Je méditai profondément ce premier point et déclarai que j’avais conscience.
«Très bien, dit mon éducateur. Passons au deuxième point: la lutte contre ton exploiteur. Tu dois prendre les armes et l’abattre.
– Eh là, doucement! Et si je l’abats, qui in exploitera après?
– Justement! Personne! Tu n’engraisseras plus aucun exploiteur!
– D’abord, s’il engraisse, tant pis pour lui: c’est son affaire! Je n’ai que faire de ses artères. Mais surtout, s’il n’y a plus personne pour se soucier de son travail d’exploiteur, qui va s’occuper de toutes ces richesses?
– Le peuple! Toi! Ces richesses, qui sont les tiennes, te reviendront!»
J’étais de plus en plus inquiet.
«Mais que je m’empêtre de tout ce fourbi?
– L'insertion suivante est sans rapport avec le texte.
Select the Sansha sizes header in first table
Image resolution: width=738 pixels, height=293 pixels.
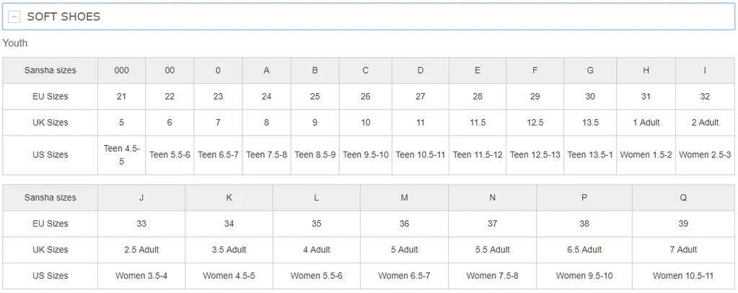pyautogui.click(x=50, y=71)
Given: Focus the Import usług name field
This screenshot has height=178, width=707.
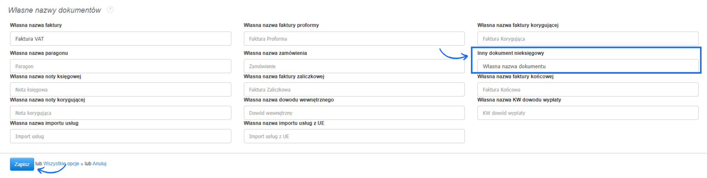Looking at the screenshot, I should pyautogui.click(x=120, y=136).
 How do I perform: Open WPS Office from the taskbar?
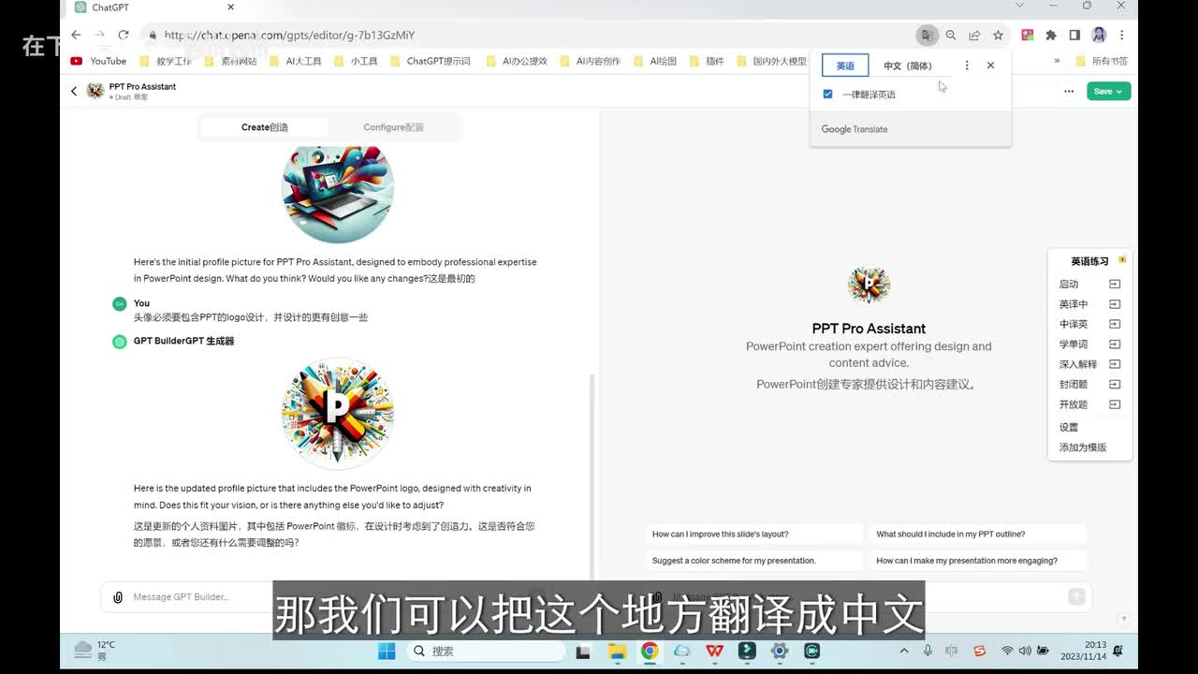[714, 651]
Non mais, ça ne va pas!»
Le camarade leva les yeux au ciel et soupira.
«Écoute, dit-il, il y a des pays où l’on a supprimé tous les exploiteurs dont les biens usurpés ont été restitués à l’État, c’est-à-dire au peuple dont l’État est l’émanation. C’est quand même mieux, non?»
Je compris (car j’ai l’entendement rapide) que l’on me parlait des pays socialistes. Aussi opinai-je avec enthousiasme.
«Oh, et comment! Je t’ai compris, nous sommes d’accord! Il paraît que, dans ces pays, tout le monde est pauvre. Enfin, presque, car la perfection n’est pas de ce monde. Il ne reste plus qu’une toute petite minorité de gens gras, menacés de l’infarctus et accablés de biens inutiles. J’ai même lu qu’en Russie il y aurait trente fois plus de personnel de manutention qu’aux États-Unis. La manutention, mon rêve! Être assis dans un entrepôt à regarder des imbéciles se fatiguer à charger et décharger des fariboles fabriquées par d’autres imbéciles! Voilà une vraie vie de philosophe. Crois-tu, camarade, que si j’abats l’ennemi de classe je peux espérer un poste de manutentionnaire? Il paraît aussi que l’on y empêche les gens de penser librement et, là encore, comment ne serais-je pas d’accord? Laissez les gens penser ce qu’ils veulent, que penseront-ils? Rien. Il n’y a qu’à voir ce qui se passe de ce côté-ci. L’interdiction de penser est le seul stimulant de la pensée qui ait jamais fait ses preuves: regarde Rabelais, Cervantès, Voltaire, Dostoïevski, Soljenitsyne.»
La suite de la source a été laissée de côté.